Gli è che nell’ultimo quarantennio anche le scienze dell’educazione – una nebulosa che sarà opportuno ridefinire con una certa urgenza – hanno un po’ perso la bussola. È facile imbattersi in progetti che tendono purtroppo a separare l’educazione dall’istruzione. L’educazione civica – o educazione alla cittadinanza, per usare una definizione più alla moda – non è un insegnamento che può essere trattato come una qualsiasi disciplina scolastica. Più ancora che l’italiano o la matematica (o lo studio del violino), la civile convivenza dev’essere praticata con rigore e, soprattutto, coerenza. Non ci si può limitare a raccontare e declamare tutto ciò che sembra giusto, cristianamente o laicamente: perché fin lì siamo tutti d’accordo con quasi tutti i dieci comandamenti.

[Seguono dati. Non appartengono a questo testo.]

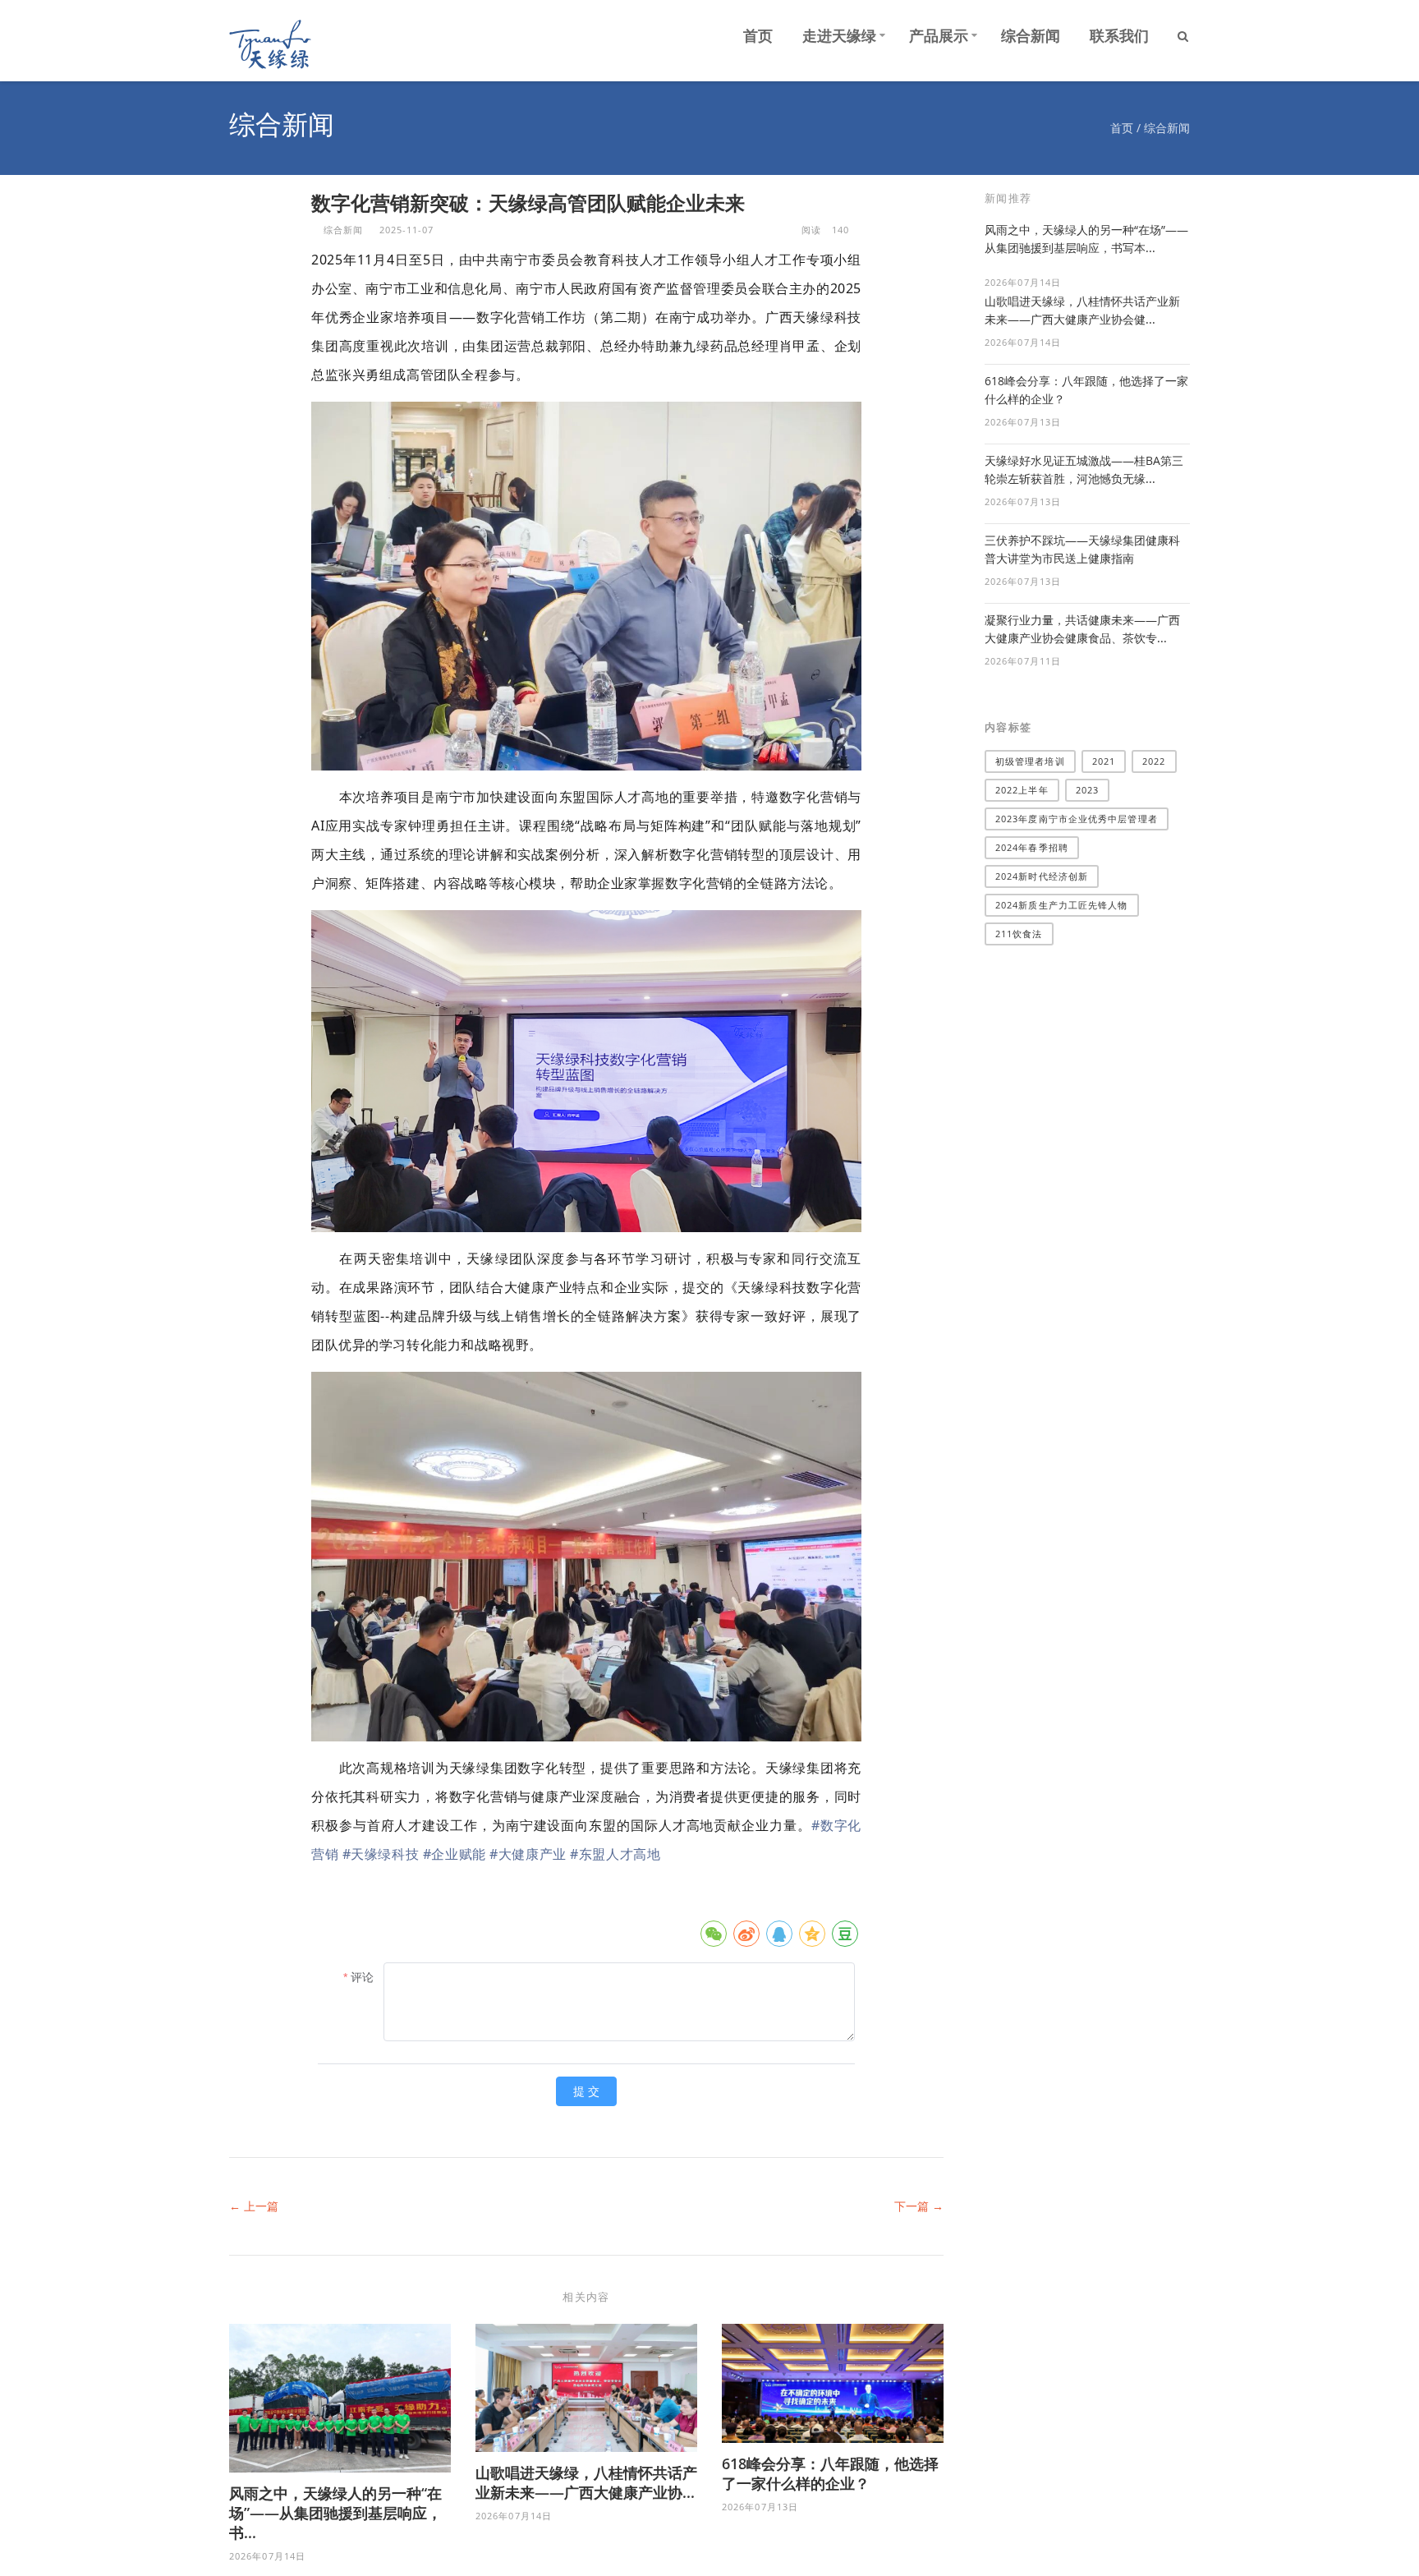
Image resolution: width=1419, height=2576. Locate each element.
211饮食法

Però, come in tutte le umane cose, tra il dire e il fare c’è sempre di mezzo qualche intoppo. La tolleranza – per esemplificare – non la si impara «in teoria», ma la si deve vivere sulla propria pelle. E non c’è nulla di peggio che fare i giochini didattici sull’altruismo, l’integrazione e le regole della civile convivenza – ergo: parlarne e magari fare anche i test – per concludere poco e riappacificarsi ipocritamente con la propria coscienza. Meglio sarebbe se le classi costruissero queste attitudini mentre stanno imparando qualche essenzialità: come parlare, scrivere e leggere in buon italiano; come risolvere problemi; come apprezzare il bello della natura, del cosmo e dell’arte. Forse è giunto il tempo di ritrovare la grande valenza della pedagogia del rigore e della serenità, in antitesi a tutte le scorciatoie educative di questo strano tempo, che sovreccita i suoi figli sin dalla più tenera età e poi li cura col Ritanil.

Cosa deve conoscere il prof di matematica?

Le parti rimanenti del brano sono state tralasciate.